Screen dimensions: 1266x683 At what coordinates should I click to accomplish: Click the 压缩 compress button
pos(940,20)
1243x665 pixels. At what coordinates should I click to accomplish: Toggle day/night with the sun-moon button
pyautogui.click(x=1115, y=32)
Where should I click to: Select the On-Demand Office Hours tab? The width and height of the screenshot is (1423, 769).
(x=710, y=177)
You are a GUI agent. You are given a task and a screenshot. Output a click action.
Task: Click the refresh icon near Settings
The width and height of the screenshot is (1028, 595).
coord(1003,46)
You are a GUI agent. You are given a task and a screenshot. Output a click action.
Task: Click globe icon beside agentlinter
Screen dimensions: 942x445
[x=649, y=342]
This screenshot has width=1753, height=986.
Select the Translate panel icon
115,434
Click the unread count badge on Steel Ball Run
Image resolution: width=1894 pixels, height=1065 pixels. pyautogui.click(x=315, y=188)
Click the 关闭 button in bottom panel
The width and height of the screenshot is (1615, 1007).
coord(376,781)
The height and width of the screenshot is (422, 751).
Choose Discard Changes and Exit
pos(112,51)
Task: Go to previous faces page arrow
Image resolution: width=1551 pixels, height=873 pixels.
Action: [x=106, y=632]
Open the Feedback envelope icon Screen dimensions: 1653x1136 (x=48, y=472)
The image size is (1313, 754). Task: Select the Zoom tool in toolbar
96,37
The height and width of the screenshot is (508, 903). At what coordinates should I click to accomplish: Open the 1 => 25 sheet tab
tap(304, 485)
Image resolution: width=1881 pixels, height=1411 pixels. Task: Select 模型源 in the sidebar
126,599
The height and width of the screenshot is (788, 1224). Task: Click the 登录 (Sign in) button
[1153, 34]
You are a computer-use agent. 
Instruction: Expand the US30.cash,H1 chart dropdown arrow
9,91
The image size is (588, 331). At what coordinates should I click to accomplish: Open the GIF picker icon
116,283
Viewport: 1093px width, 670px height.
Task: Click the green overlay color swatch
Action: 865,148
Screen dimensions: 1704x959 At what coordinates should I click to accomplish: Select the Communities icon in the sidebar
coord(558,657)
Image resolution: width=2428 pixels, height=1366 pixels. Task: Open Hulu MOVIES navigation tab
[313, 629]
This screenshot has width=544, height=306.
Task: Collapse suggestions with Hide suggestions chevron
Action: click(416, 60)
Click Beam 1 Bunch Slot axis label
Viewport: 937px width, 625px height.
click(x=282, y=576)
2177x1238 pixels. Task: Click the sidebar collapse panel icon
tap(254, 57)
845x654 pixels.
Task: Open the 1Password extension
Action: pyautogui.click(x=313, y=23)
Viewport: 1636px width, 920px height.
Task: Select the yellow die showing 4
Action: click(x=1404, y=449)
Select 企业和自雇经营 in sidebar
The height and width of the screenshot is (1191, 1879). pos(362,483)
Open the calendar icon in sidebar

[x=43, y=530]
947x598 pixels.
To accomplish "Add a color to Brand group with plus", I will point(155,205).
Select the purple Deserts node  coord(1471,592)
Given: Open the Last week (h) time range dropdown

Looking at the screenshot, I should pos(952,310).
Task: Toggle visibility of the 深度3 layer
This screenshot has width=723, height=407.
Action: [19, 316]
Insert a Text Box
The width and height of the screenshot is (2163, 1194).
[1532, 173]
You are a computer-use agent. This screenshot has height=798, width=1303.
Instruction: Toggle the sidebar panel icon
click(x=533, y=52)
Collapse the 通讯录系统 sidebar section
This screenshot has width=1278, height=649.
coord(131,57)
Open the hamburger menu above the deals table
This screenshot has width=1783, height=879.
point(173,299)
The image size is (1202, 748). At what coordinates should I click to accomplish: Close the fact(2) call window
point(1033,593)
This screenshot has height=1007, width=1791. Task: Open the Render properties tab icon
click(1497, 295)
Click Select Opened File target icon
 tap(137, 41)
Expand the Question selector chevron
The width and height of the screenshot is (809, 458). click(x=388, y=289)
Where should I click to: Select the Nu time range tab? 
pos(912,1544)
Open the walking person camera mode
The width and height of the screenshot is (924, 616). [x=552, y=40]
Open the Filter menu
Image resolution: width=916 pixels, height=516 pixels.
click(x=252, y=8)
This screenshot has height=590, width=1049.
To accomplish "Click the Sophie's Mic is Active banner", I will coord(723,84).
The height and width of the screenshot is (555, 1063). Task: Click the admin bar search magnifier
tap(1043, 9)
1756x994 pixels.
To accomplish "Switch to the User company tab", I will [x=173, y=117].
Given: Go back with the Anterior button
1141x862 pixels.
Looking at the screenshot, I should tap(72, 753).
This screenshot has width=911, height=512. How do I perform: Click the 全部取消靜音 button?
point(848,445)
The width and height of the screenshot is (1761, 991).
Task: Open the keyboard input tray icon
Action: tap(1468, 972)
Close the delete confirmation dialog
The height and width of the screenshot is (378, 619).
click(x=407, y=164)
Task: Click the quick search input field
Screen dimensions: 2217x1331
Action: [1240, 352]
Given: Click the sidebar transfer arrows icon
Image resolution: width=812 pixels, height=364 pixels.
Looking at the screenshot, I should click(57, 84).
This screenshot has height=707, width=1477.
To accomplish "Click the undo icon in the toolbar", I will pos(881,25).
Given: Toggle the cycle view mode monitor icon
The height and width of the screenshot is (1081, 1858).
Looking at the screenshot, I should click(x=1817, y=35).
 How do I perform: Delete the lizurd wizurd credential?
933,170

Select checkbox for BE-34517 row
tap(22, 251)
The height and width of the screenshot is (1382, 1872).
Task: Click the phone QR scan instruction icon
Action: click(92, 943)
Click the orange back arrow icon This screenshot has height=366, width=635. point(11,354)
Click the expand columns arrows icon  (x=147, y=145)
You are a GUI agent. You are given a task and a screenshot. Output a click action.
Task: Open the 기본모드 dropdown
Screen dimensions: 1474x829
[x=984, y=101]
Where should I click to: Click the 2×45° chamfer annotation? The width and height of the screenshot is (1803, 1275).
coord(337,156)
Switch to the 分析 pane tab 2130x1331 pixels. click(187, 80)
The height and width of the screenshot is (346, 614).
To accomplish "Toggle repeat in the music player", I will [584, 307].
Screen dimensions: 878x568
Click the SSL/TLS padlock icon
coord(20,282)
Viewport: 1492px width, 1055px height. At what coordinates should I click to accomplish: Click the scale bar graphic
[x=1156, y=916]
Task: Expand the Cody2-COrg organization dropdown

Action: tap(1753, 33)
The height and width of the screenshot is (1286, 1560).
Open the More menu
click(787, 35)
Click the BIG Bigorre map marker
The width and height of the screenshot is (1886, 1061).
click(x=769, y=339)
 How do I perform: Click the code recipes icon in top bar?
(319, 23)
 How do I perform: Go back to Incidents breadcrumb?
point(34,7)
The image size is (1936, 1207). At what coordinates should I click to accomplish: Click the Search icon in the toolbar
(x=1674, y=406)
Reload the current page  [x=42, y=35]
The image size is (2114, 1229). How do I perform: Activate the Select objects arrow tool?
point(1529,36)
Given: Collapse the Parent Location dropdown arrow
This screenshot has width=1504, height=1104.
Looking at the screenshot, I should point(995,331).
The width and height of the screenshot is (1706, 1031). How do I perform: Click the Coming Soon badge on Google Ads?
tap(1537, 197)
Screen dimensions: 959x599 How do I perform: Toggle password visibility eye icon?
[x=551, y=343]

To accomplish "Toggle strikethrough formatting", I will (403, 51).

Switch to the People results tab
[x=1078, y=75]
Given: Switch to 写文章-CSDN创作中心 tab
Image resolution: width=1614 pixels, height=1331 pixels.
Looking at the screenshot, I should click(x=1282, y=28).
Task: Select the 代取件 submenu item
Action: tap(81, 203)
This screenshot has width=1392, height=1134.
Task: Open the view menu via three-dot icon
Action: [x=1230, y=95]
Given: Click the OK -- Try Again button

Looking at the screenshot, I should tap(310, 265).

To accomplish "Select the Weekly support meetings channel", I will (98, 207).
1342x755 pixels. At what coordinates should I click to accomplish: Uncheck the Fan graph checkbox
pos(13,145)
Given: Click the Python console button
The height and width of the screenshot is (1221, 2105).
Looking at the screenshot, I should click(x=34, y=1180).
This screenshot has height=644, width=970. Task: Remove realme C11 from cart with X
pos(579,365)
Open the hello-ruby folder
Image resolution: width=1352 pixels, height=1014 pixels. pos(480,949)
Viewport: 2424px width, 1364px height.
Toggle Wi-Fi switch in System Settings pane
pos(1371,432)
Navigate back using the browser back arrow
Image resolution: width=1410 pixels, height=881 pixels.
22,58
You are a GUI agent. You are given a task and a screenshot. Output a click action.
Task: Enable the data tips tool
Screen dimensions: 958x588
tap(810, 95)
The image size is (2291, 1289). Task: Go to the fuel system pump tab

——————————

### Requirement
Scan the data, and report each line that uses the word "computer".

### Output for this task
You are a computer-use agent. 
You are a computer-use agent. This screenshot has height=798, width=1303.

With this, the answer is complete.